I agree this is by design, which could be wrong, but with the current implementation the protocol is taking min(130% of the debt, collateral remainder), the collateral remainder was always less than the other, so a borrower could open some dummy loans (by having himself the lender and the borrower), which reduces the assignedCollateral of that specific loan and force the protocol to earn less profit, the above POC demonstrates this. So this allows any borrower to manipulate the protocol's profit.

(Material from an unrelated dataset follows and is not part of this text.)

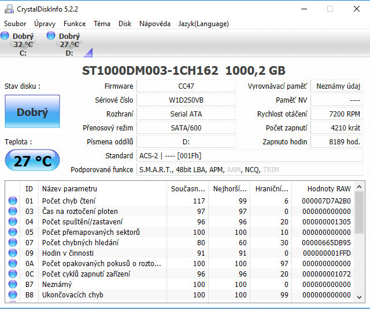Click the serial number field W1D2S0VB
The height and width of the screenshot is (309, 370).
pos(186,100)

As a result, the impact of this has been reduced a lot by the fix of https://github.com/code-423n4/2024-06-size-findings/issues/140, while showing a different higher impact, leading to protocol loss rather than borrowers'. I believe this should be a valid separate high issue (looking into how you're judging issues that affect the protocol).

hansfriese commented 3 months ago

I understand your point but it's an intended design. Please check #74 for details. Also, in your comment, it's impossible to open dummy loans once the borrower is liquidatable due to the health check.

0xAlix2 commented 3 months ago

Hello @hansfriese, thanks for your reply!

Also, in your comment, it's impossible to open dummy loans once the borrower is liquidatable due to the health check.

Right, but a user can minimize the protocol's profit by opening dummy loans if he has an overdue liquidatable loan (without having the user underwater). I agree that this is by design after #140's fix (not while having the min(130% of the debt, collateral remainder)), so what I'm trying to show is an issue that was somewhat "unintentionally" fixed by #140. Even though the user is still able to do so after the fix, the surface of such scenarios is hugely reduced.

hansfriese commented 3 months ago

I believe we are on the same page, and I will maintain it as invalid (intended behavior).